Apabila fenomena seperti ini dibiarkan terjadi, maka berpotensi terjadi konflik hukum yang berkepanjangan dan menimbulkan ketidakpastian hukum.

Kekacauan dalam ketatanegaraan dan sistem hukum dan perundang-undangan ini menjadi hal yang tidak patut dan tidak sesuai dengan falsafah Pancasila khususnya sila ketiga dan sila keempat.

Kita tentu dapat mengingat kembali permasalahan yang terjadi pada UU Pilkada dalam perkara Nomor 42/PUU-XIII/2015 yang dilakukan oleh Jumanto dan Fathor Rasyid terhadap ketentuan UU Nomor 8 Tahun 2015 yang tidak dijalankan oleh par ekskutif yakni KPU.

Alhasil pada pengujian berikutnya, pertimbangan dalam Putusan MK Nomor 42 tersebut dikutip kembali dalam Putusan MK Nomor 51/PUU-XIV-2016.

Dalam hal ini sifat putusan MK sangat aktif dalam menentukan putusan berikutnya seperti dalam Doctrine of Precedent atau ketentuan mengikat pada Yurisprudensi pada putusan selanjutnya.

Oleh sebab itu, seluruh undang-undang seyogyanya wajib mengikuti Putusan Mahkamah Konstitusi.

Hal ini agar menimbulkan kepastian hukum dan tidak membingungkan sistem penegakan hukum dan masyarakat.

Cerminan para pemangku kewenangan ini dapat juga dinilai tidak memperlihatkan sebuah kepemimpinan yang aspiratif dan konstitusional.

Negarawan yang baik tentu akan mengindahkan prinsip-prinsip dalam demokrasi dan supremasi hukum.

Oleh sebab itu, penulis berpendapat bahwa Putusan MK merupakan kewenangan yang diberikan oleh Konstitusi untuk penerapan keseimbangan.

Putusan MK merupakan aturan yang memiliki peranan setingkat dengan undang-undang karena keduanya memiliki kekuatan yang sama untuk saling mencabut keberlakuan.

Namun dalam hal kepastian hukum, Putusan MK menjadi lebih tinggi karena mengikat dan final sebagaimana diatur dalam Konstitusi, serta mengikat pada Putusan MK selanjutnya.

Masyarakat tentu memahami bahwa persaingan dalam politik untuk menentukan sebuah sistem kepemimpinan merupakan hal yang wajar, namun jika ditumpangi dengan kesewenang-wenangan atau pelanggaran hukum dan etika, justru menurunkan kredibilitas dan kepercayaan masyarakat.
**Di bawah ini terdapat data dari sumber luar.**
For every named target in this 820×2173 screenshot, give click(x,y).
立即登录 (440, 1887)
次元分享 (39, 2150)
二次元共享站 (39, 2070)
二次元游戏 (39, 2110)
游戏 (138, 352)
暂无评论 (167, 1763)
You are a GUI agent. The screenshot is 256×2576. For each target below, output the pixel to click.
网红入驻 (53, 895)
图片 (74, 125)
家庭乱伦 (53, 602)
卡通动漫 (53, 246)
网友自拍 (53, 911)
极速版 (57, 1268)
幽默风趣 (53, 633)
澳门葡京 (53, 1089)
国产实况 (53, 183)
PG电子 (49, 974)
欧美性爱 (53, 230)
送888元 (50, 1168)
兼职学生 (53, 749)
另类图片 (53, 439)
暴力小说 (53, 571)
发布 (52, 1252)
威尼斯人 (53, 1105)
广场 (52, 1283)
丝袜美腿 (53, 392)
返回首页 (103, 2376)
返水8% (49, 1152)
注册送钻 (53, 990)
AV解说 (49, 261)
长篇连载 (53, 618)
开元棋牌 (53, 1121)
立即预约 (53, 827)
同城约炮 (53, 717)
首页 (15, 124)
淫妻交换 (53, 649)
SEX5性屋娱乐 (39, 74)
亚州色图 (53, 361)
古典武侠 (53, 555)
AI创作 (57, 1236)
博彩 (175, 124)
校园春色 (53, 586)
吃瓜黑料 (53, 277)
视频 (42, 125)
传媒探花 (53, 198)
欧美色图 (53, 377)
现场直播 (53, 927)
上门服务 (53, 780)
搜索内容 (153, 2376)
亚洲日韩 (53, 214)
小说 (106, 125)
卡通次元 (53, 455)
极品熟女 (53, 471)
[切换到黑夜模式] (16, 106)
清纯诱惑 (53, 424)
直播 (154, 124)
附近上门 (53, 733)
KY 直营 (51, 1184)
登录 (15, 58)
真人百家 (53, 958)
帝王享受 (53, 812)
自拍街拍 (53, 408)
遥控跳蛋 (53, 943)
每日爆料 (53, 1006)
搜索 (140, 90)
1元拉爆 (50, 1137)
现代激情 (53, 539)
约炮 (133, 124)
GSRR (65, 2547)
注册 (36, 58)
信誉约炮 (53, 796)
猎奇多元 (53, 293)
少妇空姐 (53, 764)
Ketidakpastian hukum akan menurunkan kredbilitas penegakan hukum dan peradilan yang tentunya sangat berdampak pada stabilitas keamanan dan hukum yang berdampak juga pada seluruh sektor lainnya.

Sehingga sikap yang ditunjukkan oleh seluruh pihak dalam menghormati Putusan MK serta menyerap dan mengimplementasi aspirasi rakyat dalam seluruh ketentuan perundang-undangan, terlepas dari perbedaan pandangan dan latar belakang, merupakan sikap kenegarawanan yang ditunggu oleh masyarakat dan diharapkan dari pimpinannya.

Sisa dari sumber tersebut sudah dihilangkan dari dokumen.